How does the brain construct what we see? This overarching question inspires and guides our research. We approach this question by focusing on several overlapping topics.

Computational models of subjective perception

Our lab is best known for our work on understanding how people evaluate their subjective perception. This is often done by presenting ambiguous stimuli and asking subjects to report the confidence in their decisions. We then build computational models of the internal mechanisms used to make these judgments. Going forward, one area of emphasis for us is to use increasingly realistic tasks that mimic the type of tasks that the brain needs to solve in the real world.

Deep neural networks and human vision

Deep neural networks (DNNs) have recently revolutionized computer vision. These networks are inspired by the architecture and computational principles in the human brain. However, they also diverge from human vision in many ways, most notably in how they are trained. Our lab has numerous projects testing the points of similarity and difference between DNNs and human vision. The objective is to use DNNs to understand better how human vision works, as well as to improve the workings of current DNNs.

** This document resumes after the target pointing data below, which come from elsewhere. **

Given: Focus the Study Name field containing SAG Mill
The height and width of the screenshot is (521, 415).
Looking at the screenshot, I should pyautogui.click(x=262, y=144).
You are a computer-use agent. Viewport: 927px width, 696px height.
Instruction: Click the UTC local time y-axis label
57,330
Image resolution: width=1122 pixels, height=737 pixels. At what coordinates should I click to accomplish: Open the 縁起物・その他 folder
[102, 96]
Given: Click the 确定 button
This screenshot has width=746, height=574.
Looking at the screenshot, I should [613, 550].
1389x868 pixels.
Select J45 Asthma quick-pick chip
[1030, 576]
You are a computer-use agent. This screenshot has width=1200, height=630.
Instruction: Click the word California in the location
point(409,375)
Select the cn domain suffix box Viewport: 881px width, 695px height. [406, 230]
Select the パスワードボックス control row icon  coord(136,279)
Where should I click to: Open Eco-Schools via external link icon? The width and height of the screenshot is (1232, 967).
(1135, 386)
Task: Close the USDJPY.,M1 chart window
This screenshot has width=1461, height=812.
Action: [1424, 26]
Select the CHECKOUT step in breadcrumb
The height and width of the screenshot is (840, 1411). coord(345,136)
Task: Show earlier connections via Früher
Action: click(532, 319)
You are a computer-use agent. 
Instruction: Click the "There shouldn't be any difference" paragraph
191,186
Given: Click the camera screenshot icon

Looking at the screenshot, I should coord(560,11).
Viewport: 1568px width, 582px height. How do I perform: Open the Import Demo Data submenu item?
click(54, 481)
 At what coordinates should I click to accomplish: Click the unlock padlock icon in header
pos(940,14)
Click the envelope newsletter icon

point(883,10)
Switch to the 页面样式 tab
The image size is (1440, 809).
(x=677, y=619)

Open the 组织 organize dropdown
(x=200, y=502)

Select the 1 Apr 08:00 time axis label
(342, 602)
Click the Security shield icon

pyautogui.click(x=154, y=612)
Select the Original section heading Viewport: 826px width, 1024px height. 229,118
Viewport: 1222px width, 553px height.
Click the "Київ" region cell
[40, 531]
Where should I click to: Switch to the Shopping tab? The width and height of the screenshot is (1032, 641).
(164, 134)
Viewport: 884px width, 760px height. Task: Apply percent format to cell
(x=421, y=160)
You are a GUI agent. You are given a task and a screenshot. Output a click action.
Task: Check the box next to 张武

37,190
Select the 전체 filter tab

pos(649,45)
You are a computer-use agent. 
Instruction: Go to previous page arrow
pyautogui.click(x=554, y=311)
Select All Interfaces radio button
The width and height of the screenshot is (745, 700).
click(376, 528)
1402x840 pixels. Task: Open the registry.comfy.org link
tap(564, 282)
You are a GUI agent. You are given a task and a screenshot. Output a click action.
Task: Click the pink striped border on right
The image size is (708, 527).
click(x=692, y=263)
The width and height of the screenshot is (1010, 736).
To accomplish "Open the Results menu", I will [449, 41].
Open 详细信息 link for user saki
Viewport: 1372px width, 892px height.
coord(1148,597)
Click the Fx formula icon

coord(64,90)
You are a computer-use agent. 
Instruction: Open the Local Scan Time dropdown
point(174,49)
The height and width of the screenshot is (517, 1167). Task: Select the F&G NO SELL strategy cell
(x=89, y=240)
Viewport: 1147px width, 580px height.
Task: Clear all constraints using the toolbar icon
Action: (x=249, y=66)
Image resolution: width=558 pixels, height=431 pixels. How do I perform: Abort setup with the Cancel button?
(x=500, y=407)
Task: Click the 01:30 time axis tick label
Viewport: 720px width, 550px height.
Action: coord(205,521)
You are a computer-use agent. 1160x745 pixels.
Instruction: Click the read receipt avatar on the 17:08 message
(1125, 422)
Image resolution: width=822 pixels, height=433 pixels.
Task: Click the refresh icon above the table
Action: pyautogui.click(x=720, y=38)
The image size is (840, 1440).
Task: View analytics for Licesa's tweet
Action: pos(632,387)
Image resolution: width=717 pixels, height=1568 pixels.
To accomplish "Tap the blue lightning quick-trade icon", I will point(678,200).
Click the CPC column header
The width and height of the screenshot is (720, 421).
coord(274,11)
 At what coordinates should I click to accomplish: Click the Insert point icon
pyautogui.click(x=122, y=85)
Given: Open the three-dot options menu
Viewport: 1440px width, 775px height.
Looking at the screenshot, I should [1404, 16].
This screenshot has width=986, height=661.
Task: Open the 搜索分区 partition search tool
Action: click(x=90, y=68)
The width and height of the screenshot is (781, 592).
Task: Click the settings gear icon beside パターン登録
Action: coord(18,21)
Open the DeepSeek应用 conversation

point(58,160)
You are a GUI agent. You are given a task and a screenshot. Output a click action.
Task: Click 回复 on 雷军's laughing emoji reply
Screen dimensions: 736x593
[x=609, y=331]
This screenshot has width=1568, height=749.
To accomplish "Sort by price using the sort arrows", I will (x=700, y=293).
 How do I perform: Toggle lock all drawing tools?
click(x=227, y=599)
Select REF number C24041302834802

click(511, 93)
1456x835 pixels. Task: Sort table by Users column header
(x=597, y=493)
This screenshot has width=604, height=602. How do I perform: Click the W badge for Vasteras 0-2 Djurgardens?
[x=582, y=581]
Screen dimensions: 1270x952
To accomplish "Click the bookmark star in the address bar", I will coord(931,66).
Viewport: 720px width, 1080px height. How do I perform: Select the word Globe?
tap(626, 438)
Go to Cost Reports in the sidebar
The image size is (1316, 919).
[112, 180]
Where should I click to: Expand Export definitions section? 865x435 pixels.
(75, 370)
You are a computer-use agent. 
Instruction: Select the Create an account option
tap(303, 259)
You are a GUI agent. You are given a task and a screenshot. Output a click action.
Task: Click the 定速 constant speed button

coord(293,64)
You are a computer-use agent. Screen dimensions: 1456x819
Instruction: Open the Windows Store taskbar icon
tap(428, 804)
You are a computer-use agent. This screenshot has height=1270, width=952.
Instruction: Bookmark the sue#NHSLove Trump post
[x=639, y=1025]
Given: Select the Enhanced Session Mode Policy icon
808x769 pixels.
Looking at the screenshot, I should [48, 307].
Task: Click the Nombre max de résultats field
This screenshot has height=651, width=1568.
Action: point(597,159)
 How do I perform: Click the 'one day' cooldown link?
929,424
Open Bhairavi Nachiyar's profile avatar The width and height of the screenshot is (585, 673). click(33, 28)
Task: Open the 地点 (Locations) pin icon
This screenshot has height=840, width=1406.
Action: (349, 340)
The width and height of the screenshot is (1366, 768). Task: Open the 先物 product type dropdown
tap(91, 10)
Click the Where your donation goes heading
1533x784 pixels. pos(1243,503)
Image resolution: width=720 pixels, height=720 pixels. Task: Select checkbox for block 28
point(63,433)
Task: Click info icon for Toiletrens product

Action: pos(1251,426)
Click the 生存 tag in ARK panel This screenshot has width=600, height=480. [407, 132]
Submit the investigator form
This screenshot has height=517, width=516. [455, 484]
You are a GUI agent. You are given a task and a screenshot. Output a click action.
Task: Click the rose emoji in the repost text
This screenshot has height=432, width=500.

Patients with brain-based visual deficits

A new area of research in the lab is testing patients with brain-based visual deficits. These are people who have a brain injury or disease in the visual parts of their brain and can exhibit unusual symptoms, such as not being able to see color, not being able to recognize human faces, or to pay attention to one side of the visual field. The work is done in collaboration with clinicians at Emory.

Neural mechanisms of subjective perception

We try to understand the neural bases of subjective perception through the use of functional magnetic resonance imaging (fMRI) and transcranial magnetic stimulation (TMS). We are especially interested in how higher areas of the brain send feedback signals to modulate early sensory processing.